→ **Document extract**:
+ + + + + + +

You and Your Baby at Week 26 of Your Pregnancy

(10 minute read)

You and Your Baby at Week 26 of Your Pregnancy

Week 26

At week 26, you are now in your last week of the 2nd trimester, with the 3rd trimester beginning at 27 weeks. Here we will explain what's happening in your body as well as with the growth of your baby, including common symptoms experienced during week 26.

How Big is Baby at 26 Weeks?

At 26 weeks, your baby will typically measure about 35.6cm from head to heel and weigh approximately 1.75 pounds or 800g, about the size of a cucumber.

Your baby's eyes, which have been closed for the past few months, will begin to open around this time. The development of the eyes is crucial for light perception, a significant milestone in sensory development. Your baby will then need to learn how to blink.

What colour will your baby's eyes be? No, not all babies are born with blue eyes as the old wives' tale goes - the colour of your baby's eyes depends on the genetics of you and your partner.

It is also a myth that two blue-eyed parents can't produce a child with brown eyes. It can happen, although it is rare. Likewise, if both parents have brown eyes, babies can be born with blue eyes. Brown eyes are more common than blue or green, as the allele (gene variant) for brown eyes is dominant over the other colours.

+ + + + + + +

→ **Supplied material**:
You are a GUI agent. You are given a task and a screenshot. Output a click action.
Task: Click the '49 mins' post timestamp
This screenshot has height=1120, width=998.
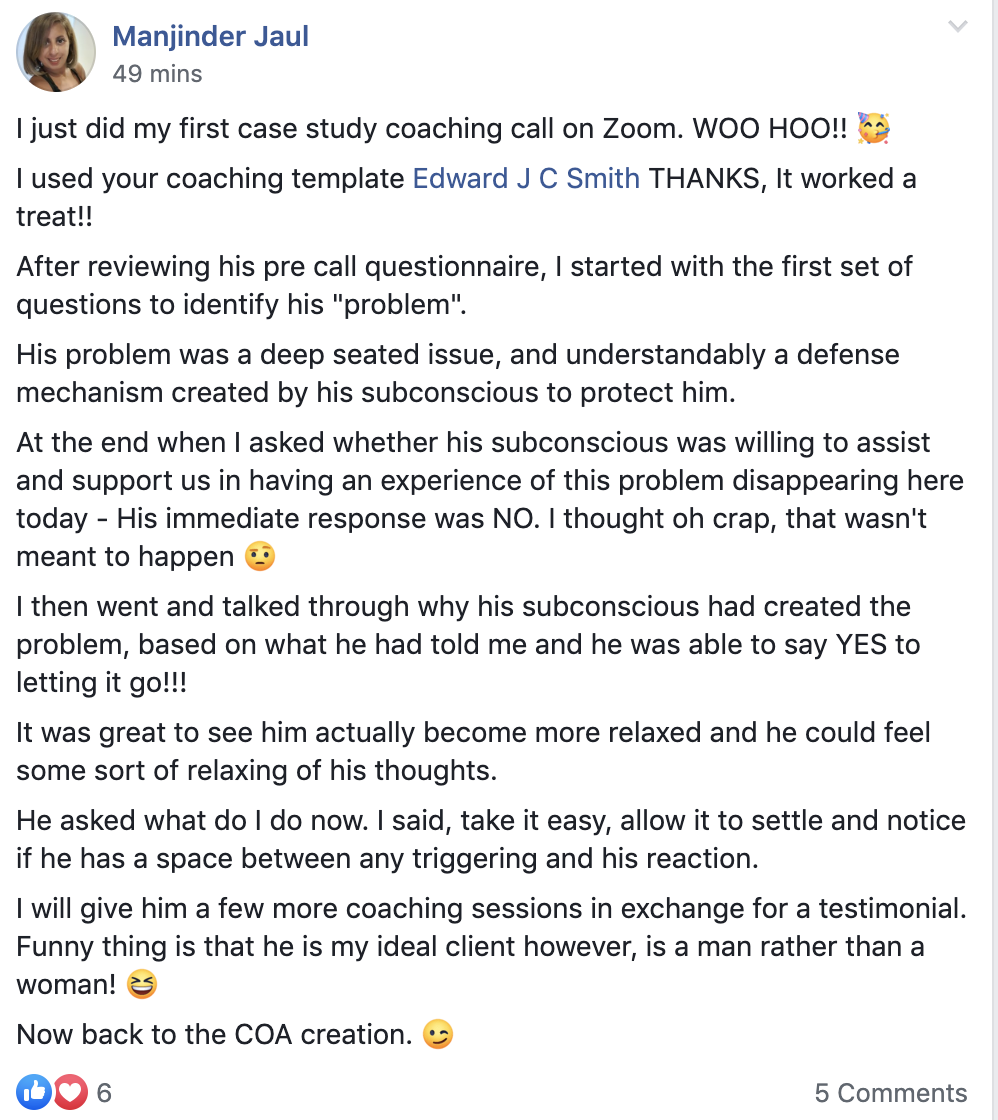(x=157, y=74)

+ + + + + + +

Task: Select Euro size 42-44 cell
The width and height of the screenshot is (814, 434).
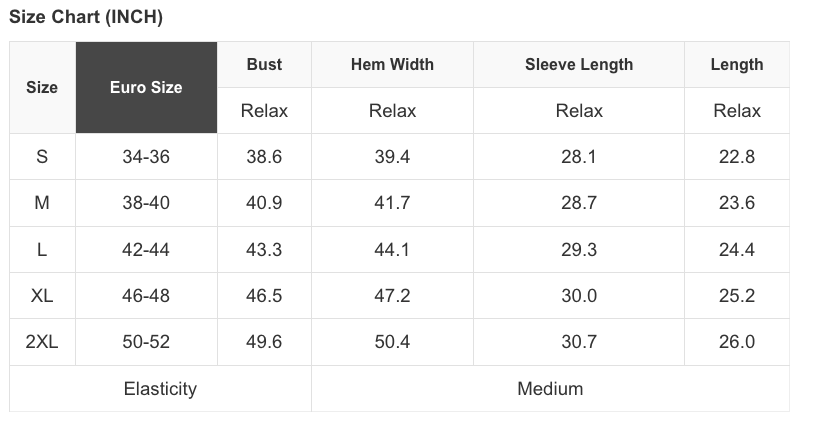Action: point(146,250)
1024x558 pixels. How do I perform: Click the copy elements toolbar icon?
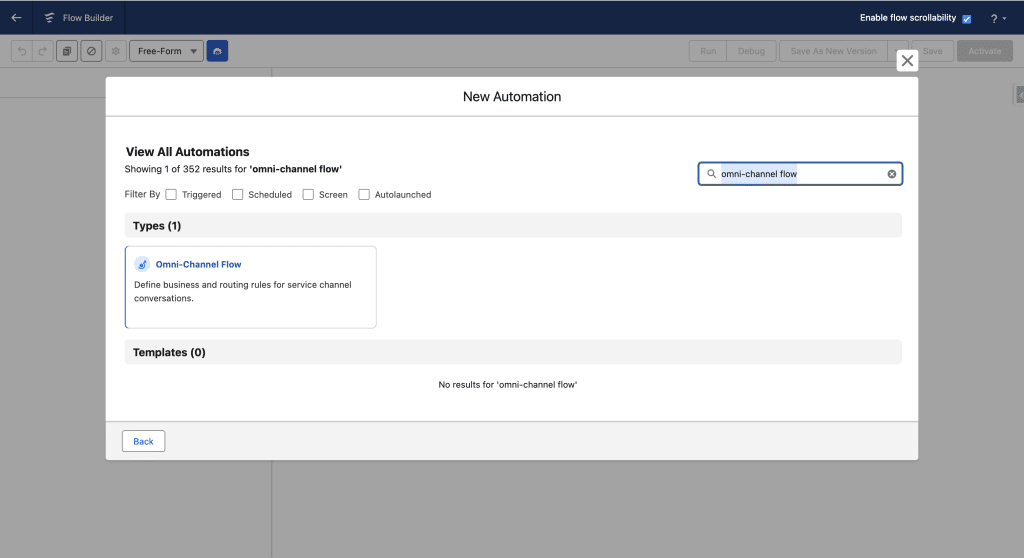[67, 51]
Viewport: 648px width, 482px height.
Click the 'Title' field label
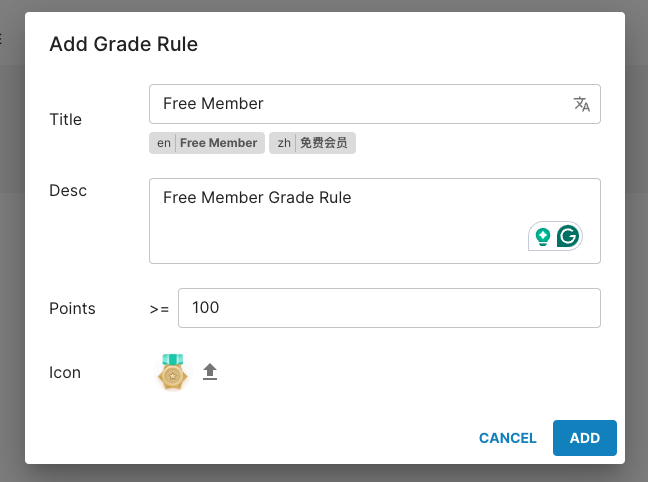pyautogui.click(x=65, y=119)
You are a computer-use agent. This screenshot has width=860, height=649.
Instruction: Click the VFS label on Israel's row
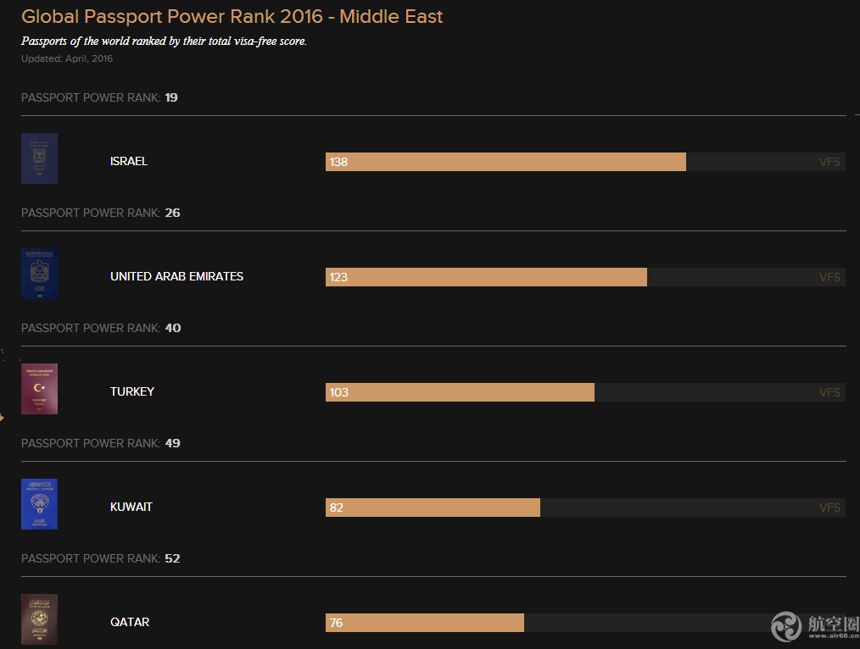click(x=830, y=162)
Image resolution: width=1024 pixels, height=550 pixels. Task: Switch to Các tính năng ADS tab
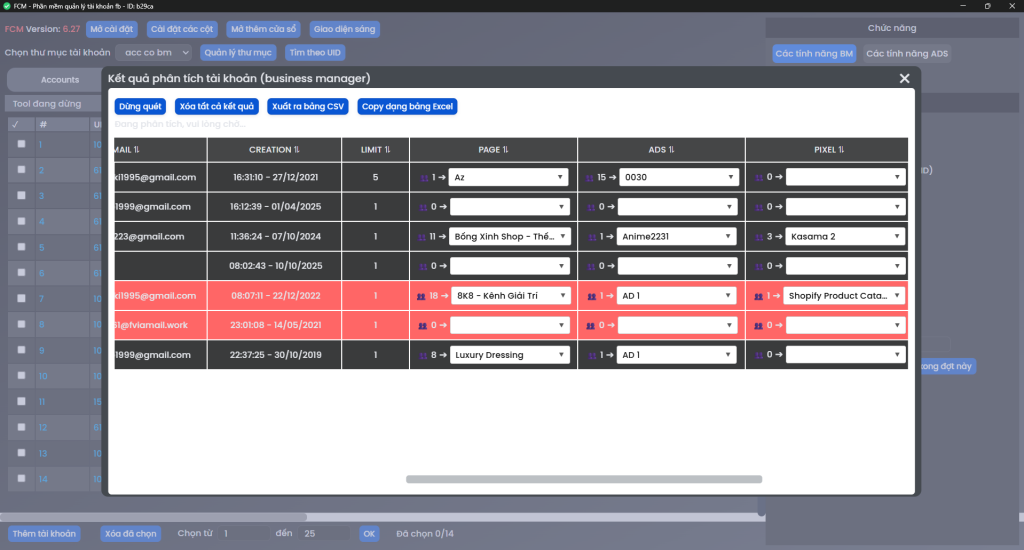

+ + + + + + +

→ **Required action 1**: Write out the part of the week 26 pregnancy article from "At week 26, you" to "how to blink.", keeping its wording unchanged.
→ **Required action 2**:
Answer these questions using the week 26 pregnancy article:
(a) How much does a baby typically weigh at 26 weeks?
(b) At what week does the 3rd trimester begin?
(c) Which eye color's allele is dominant over the other colors?
→ **Required action 3**: Extend the week 26 pregnancy article, picking up right after its final sentence.
The records have nothing to do with the week 26 pregnancy article.

→ **Response 1**:
At week 26, you are now in your last week of the 2nd trimester, with the 3rd trimester beginning at 27 weeks. Here we will explain what's happening in your body as well as with the growth of your baby, including common symptoms experienced during week 26.

How Big is Baby at 26 Weeks?

At 26 weeks, your baby will typically measure about 35.6cm from head to heel and weigh approximately 1.75 pounds or 800g, about the size of a cucumber.

Your baby's eyes, which have been closed for the past few months, will begin to open around this time. The development of the eyes is crucial for light perception, a significant milestone in sensory development. Your baby will then need to learn how to blink.

→ **Response 2**:
(a) Approximately 1.75 pounds, or 800g.
(b) At 27 weeks.
(c) Brown.

→ **Response 3**:
Physical Changes in Your Body

During the 26th week, your uterus is about the size of a football, leading to a more prominent baby bump. You will also be experiencing breast enlargement and more visible veins due to increased blood flow.

You will probably be feeling very tired by now, and your growing bump will be making you clumsy and uncoordinated. This is due to the extra weight as well as the change in your centre of gravity which will be affecting your sense of balance. Things that you used to do without thinking like walking to the bus stop will now be more taxing and will need extra time to complete.

Weight Gain

Weight gain is a natural and necessary part of pregnancy. By this week, the average weight gain is typically between 16 and 22 pounds. However, this can vary based on your body type and the progression of your pregnancy, which is very individual.

 


Common Pregnancy Symptoms at 26 Weeks

Braxton Hicks Contractions: These are "practise" contractions that can start around this time. They are usually painless and irregular, helping the body prepare for labour.

Backaches: As the baby grows, the added weight can put extra strain on your back, leading to discomfort. (Hint: ask your partner to give you a nice massage!)

Swelling: Fluid retention can lead to swelling in the feet, ankles, and hands.

Heartburn and Indigestion: Hormonal changes and the pressure from the growing uterus can cause digestive issues.

Sleep Challenges: Comfortable sleep can become difficult due to your growing bump and other symptoms like leg cramps or frequent urination, as well as baby randomly kicking or punching.

Forgetfulness: Known as "baby brain", becoming more forgetful is one of the many frustrating side effects of pregnancy! Losing your keys or forgetting why you entered a room will become commonplace.

Emotional Changes

Emotional fluctuations are common during this stage of pregnancy. Hormonal changes can contribute to mood swings, anxiety, and excitement about the arrival of your little one. Seek support from your loved ones or even a professional if needed.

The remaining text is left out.